If Watson weren’t guilty, why would he accept an 11-game suspension and a big fine without a fight in federal court? The simple answer is, he wouldn’t. Watson’s argument that two Texas grand juries declined to indict him on criminal charges sounds good, but anyone with the thinnest understanding of the judicial system knows that it’s extremely difficult to prove probable cause in a he said/she said case. What brings Watson to gutter level is the fact that this is a he said/she said case times 24. To believe him, you’d have to believe that this many people are all lying at the same time to get his money.

Or you can believe the obvious, that the man views a sports massage as a sexual service station.

That’s what makes his continued claims of innocence so despicable. He had a chance Thursday to tell the affected women that he was sorry and that he hoped continued counseling would help him with his problem. It’s what he started to do in a prepared statement, apologizing “once again for any pain this situation has caused.’’ But when he met with reporters later, he was in full innocence mode.

“I feel like through the whole process I’ve been trying to tell my side of the story,’’ he said. “But a lot of people just didn’t pay a lot of attention to it.”

It’s not that people don’t deserve a second chance. It’s that people don’t automatically deserve a 25th chance. The NFL pushed for a more severe punishment than the earlier six-game suspension because it knew the truth of Watson’s assaults and because it knew the uproar over his actions wouldn’t go away with a slap on the wrist. Eleven games and a $5 million fine did sound weightier – until the quarterback blasted it into irrelevance with his insistence that he was a blameless innocent.

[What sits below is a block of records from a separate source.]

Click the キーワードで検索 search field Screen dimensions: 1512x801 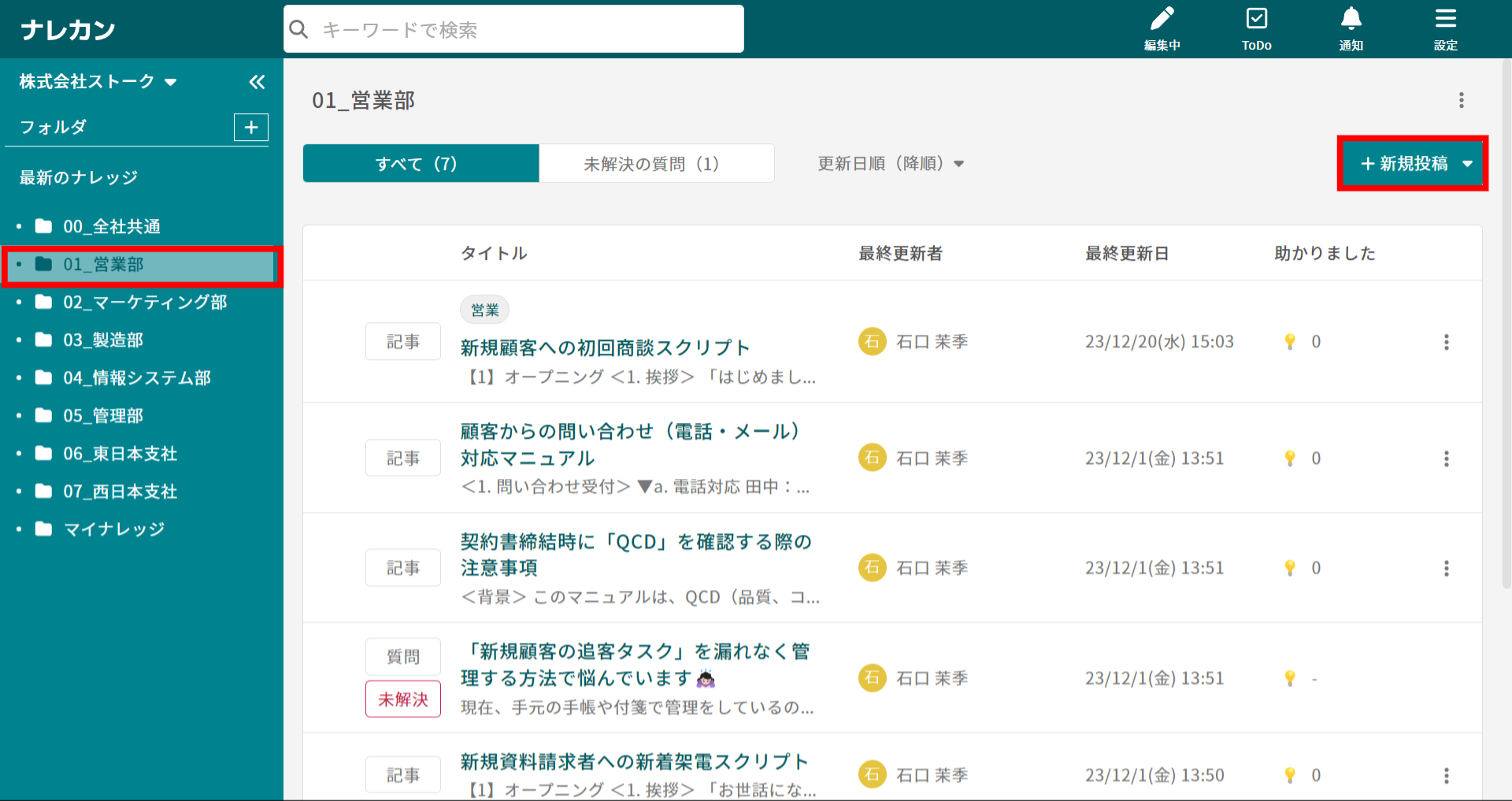point(513,30)
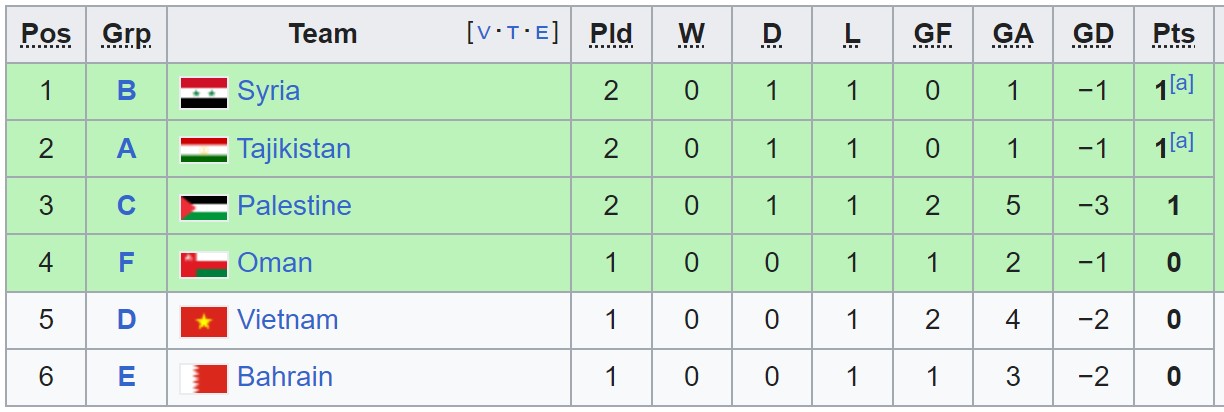This screenshot has width=1224, height=412.
Task: Click the Pts column header abbreviation
Action: 1173,34
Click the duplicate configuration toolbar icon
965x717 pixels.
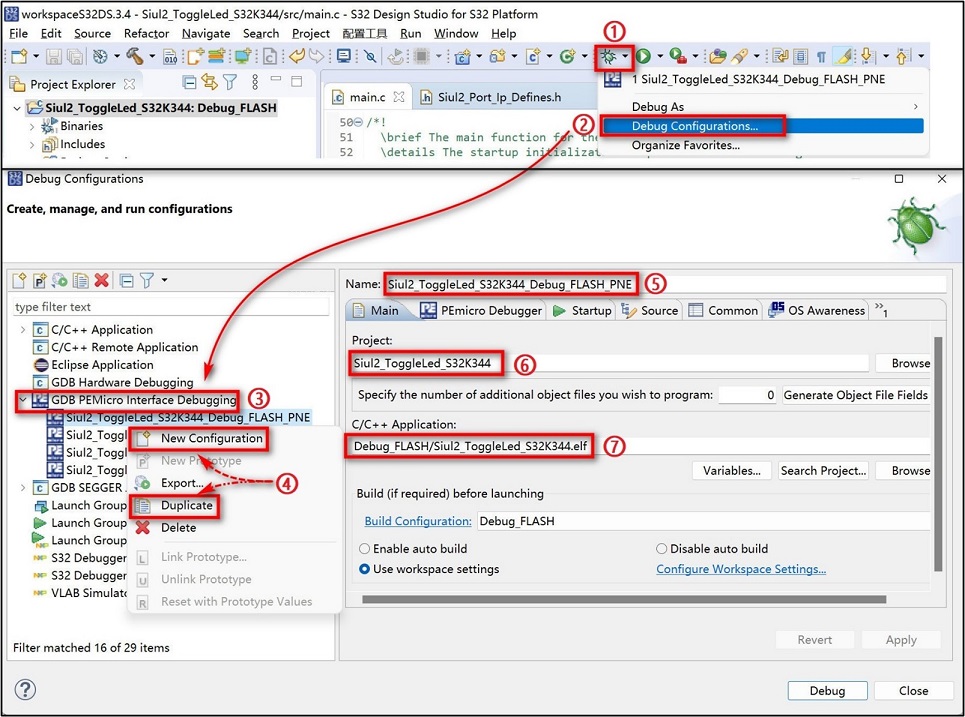pyautogui.click(x=80, y=281)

So we’re back to where we often are with the NFL, watching the games while holding our noses. By no means are the Browns alone with their microscopic morals. Every team, including the one here in Chicago, has looked the other way when an extremely talented player with baggage has come along. It’s funny how many of them think they’re just the team to change a man.

After acquiring Watson from the Texans in March, the Browns gave him a five-year, $230 million contract, all of it guaranteed. They did it knowing what he had done and what the public reaction to his arrival would sound like. They needed a quarterback, not a saint. They ended up getting a quarterback and someone who does a decent imitation of a monster. And they’re OK with that because … have you seen the arm on this guy?